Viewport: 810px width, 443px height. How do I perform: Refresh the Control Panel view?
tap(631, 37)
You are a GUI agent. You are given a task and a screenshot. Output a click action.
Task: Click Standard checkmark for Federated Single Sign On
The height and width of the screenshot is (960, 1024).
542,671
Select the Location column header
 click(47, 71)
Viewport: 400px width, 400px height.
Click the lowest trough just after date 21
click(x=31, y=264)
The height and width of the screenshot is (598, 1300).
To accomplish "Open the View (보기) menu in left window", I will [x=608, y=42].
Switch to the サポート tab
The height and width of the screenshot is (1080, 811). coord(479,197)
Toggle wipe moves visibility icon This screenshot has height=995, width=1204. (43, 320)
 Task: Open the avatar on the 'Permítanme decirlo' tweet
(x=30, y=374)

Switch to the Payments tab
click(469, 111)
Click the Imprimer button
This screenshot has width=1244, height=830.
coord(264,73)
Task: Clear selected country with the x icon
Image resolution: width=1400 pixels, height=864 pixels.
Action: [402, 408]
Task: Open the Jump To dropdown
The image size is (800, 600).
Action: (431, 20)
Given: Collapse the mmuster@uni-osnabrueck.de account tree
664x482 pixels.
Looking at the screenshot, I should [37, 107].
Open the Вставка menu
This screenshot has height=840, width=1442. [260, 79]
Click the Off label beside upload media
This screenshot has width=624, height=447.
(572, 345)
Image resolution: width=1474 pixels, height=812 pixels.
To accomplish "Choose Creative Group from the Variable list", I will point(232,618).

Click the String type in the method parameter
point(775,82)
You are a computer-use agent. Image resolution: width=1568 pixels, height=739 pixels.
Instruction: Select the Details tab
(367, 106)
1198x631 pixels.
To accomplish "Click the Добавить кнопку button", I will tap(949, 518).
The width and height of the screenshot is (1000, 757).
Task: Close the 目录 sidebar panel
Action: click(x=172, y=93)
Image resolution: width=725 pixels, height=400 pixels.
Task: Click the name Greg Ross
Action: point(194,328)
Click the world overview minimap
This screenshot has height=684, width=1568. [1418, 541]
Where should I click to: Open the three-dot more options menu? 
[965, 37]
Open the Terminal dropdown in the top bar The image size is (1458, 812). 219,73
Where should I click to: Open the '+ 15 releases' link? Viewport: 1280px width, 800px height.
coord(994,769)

───

§ To be done:
Rewrite the material above, requests included, from its start through the line that holds "tap(631, 37)", inclusive. In the answers, shift every coordinate by adding 101 to each number.

§ Response for this exercise:
Viewport: 810px width, 443px height. How do I perform: Refresh the Control Panel view?
tap(732, 138)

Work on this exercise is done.